De acordo com Schvartsman, o estudo apresentado na Asco foi desenhado com base em vários outros anteriores, que avaliaram a estratégia do uso da imunoterapia pré-operatória como algo potencialmente melhor para o paciente. Isso porque, segundo o médico, os resultados já vinham demonstrando que o sistema imune costuma funcionar melhor quando a imunoterapia é administrada antes de remover o tumor.
“Nesse cenário (da imunoterapia aplicada antes da remoção do tumor) você tem um paciente com um sistema imune mais saudável, pois ele ainda não foi submetido àcirurgia. Além disso, o tumor ainda está presente como uma fonte de reconhecimento do sistema imune. Quando retiramos o tumor, tiramos o que o sistema imune precisa procurar. E a cirurgia também secciona os vasos sanguíneos, cortando o acesso ao tumor. Se você corta a vascularização, o sistema imune não consegue chegar ao câncer e reconhecê-lo”, explica o oncologista.
Imunoterapia no SUS
Os dois imunoterápicos usados no estudo já estão aprovados no Brasil, mas, por enquanto, estão amplamente disponíveis somente na rede privada. Embora haja a recomendação da Comissão Nacional de Incorporação de Tecnologias (Conitec) no Sistema Único de Saúde (SUS) para a incorporação das drogas na rede pública, elas ainda não fazem parte do rol de medicamentos usados como rotina para os pacientes com melanoma atendidos pelo SUS.

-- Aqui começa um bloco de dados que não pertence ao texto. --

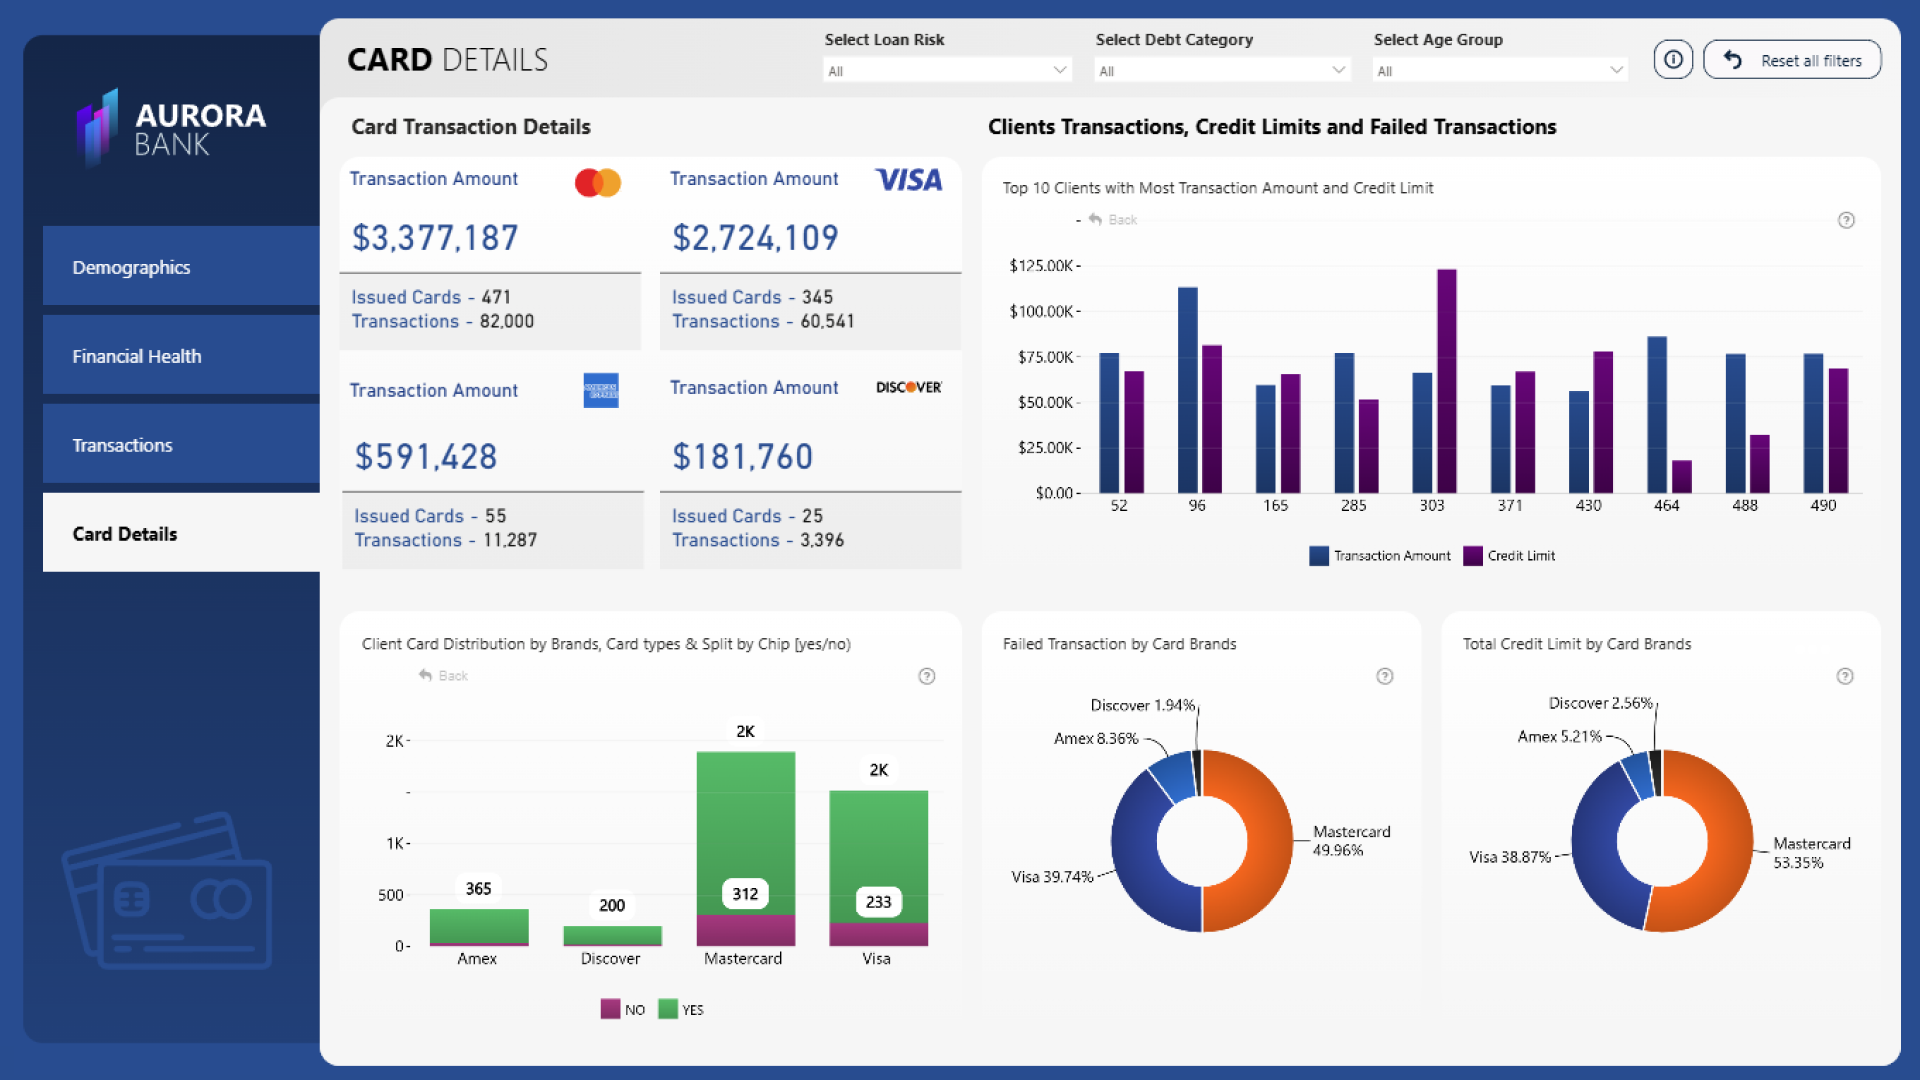Screen dimensions: 1920x1080
Task: Click the American Express logo icon
Action: click(600, 390)
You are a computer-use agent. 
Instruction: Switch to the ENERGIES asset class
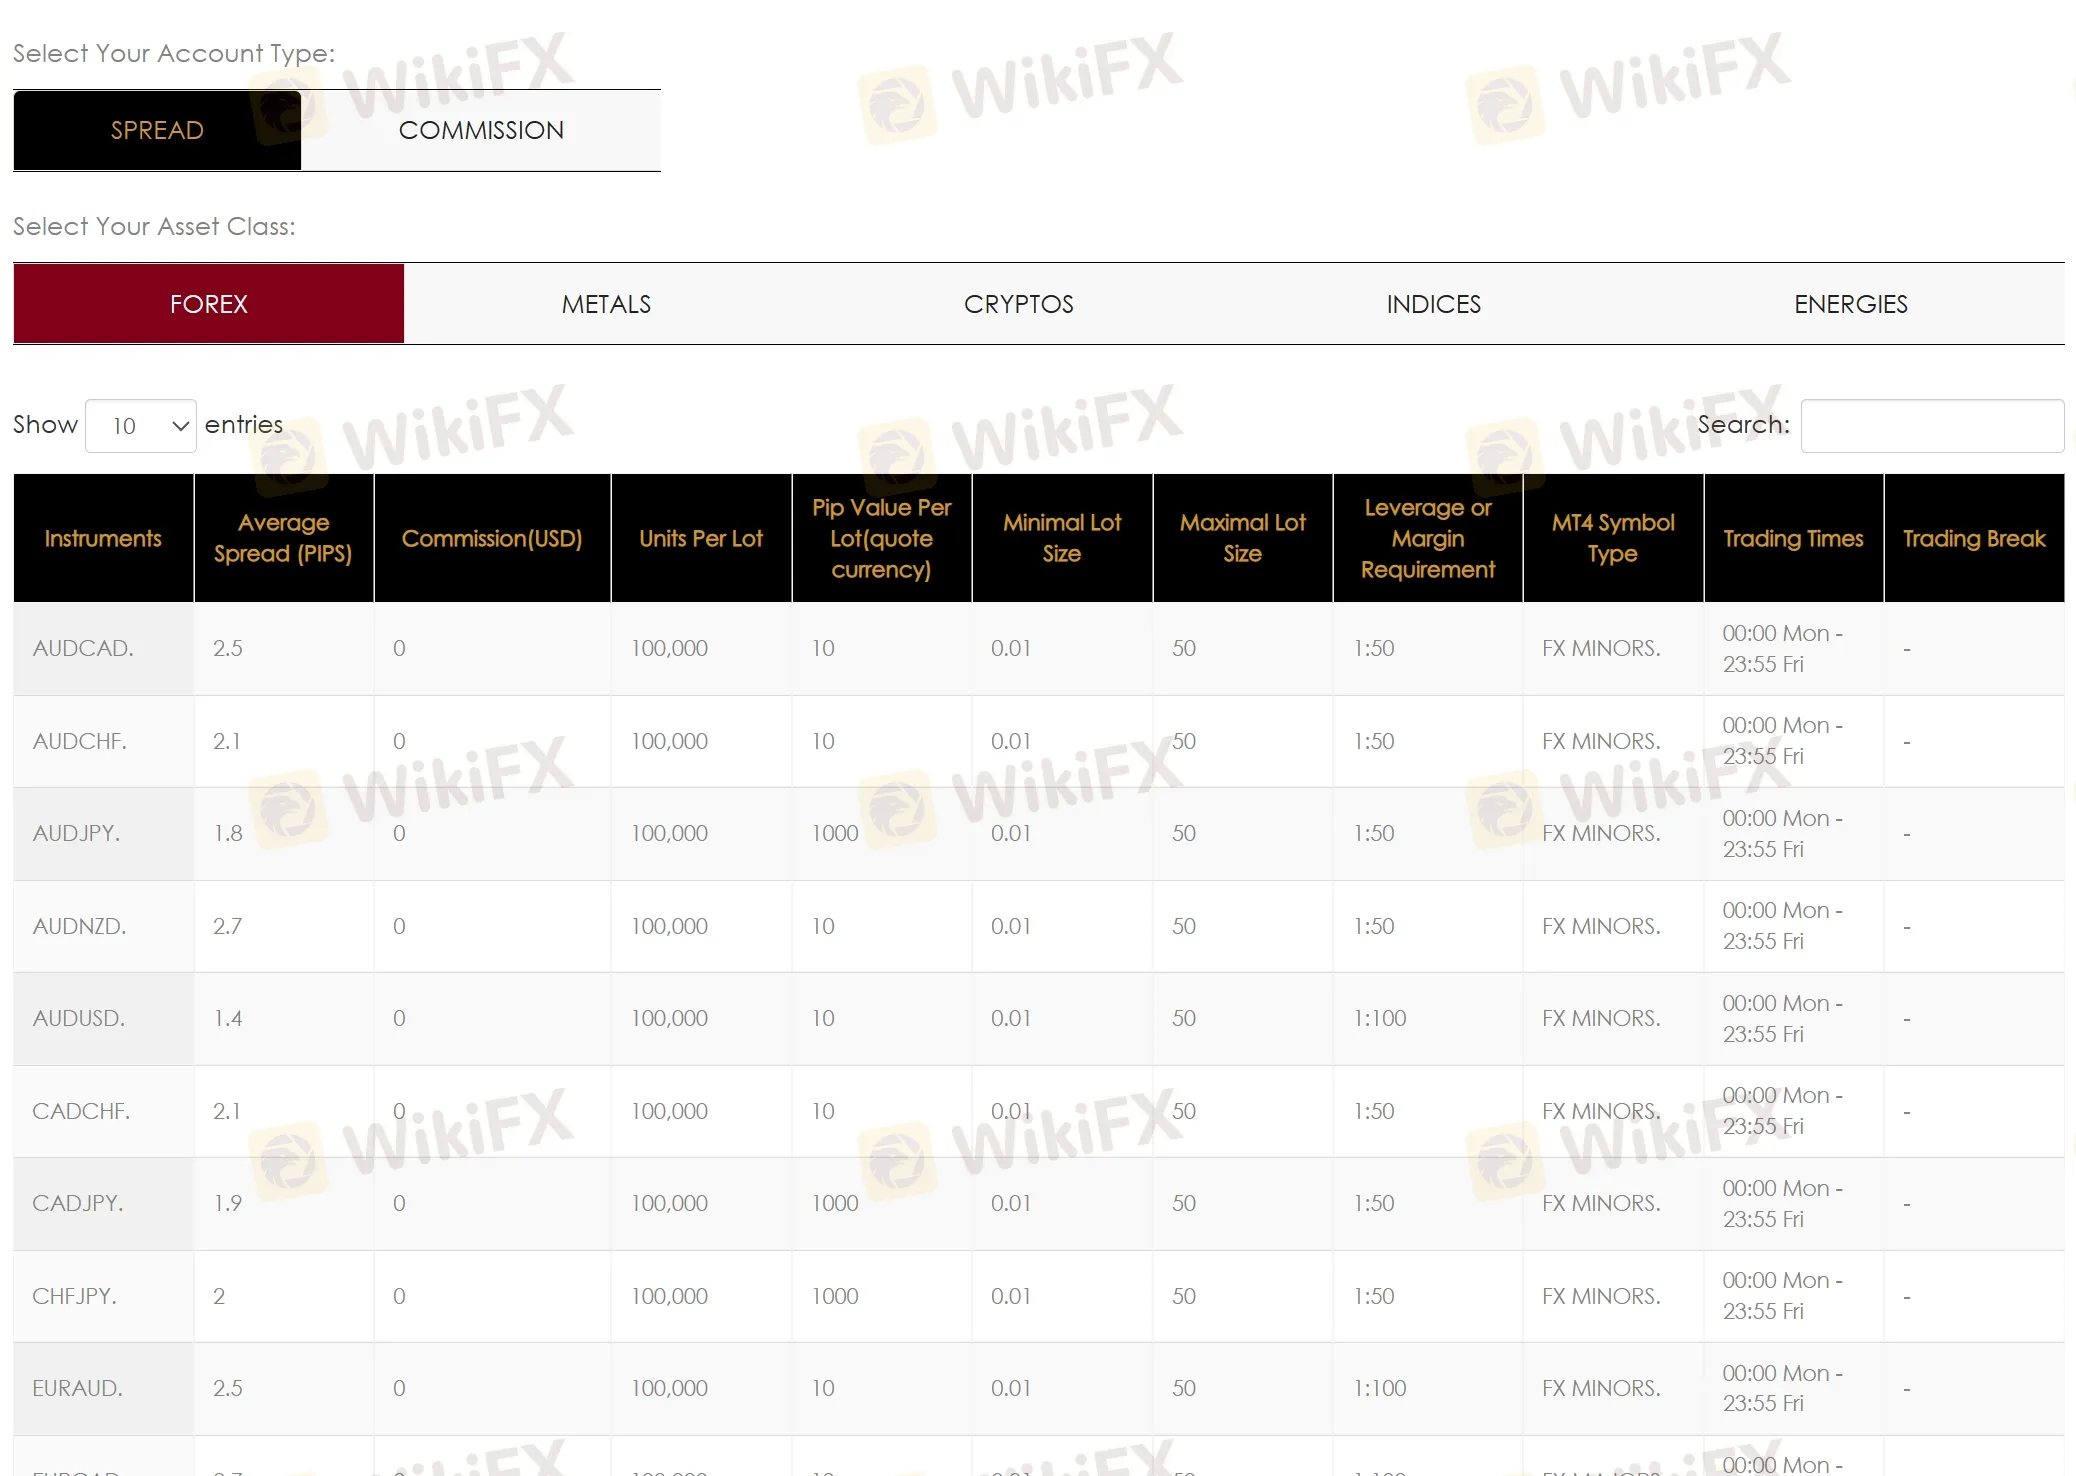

Isso porque são drogas de alto custo e a adesão dos centros especializados esbarra no preço. “A estratégia de antecipar a imunoterapia encurta muito o tratamento e reduz consideravelmente o custo associado. Apesar de serem dois remédios, o número de doses a serem usadas é tão menor que o custo final do tratamento fica mais barato”, observa o oncologista.
Para Luciana Holtz, presidente do Instituto Oncoguia, os resultados desse estudo podem favorecer o processo de incorporação desses imunoterápicos à rede pública, justamente pelo fato de serem necessárias menos doses. “Apesar de já termos a imunoterapia incorporada no SUS pela Conitec, ela ainda não está disponível de forma equitativa para todos que podem se beneficiar. Os centros que conseguem comprar o fazem, mas não são todos. Então nem todos os pacientes têm acesso. Acredito que esse novo estudo pode, sim, nos ajudar a buscar essas mudanças e beneficiar o paciente do SUS”, afirma Holtz.
Para o oncologista do Einstein, não restam dúvidas de que a prática clínica para pacientes da saúde suplementar deve mudar com esses resultados. “A conclusão do trabalho é inequívoca. A partir de agora, todos os pacientes com melanoma metastático deverão ser submetidos ao ciclo de imunoterapia no pré-operatório. Além de ser mais barata, porque envolve menos doses da medicação, a estratégia aumenta significativamente as chances de cura. Não existe cenário melhor”, completa.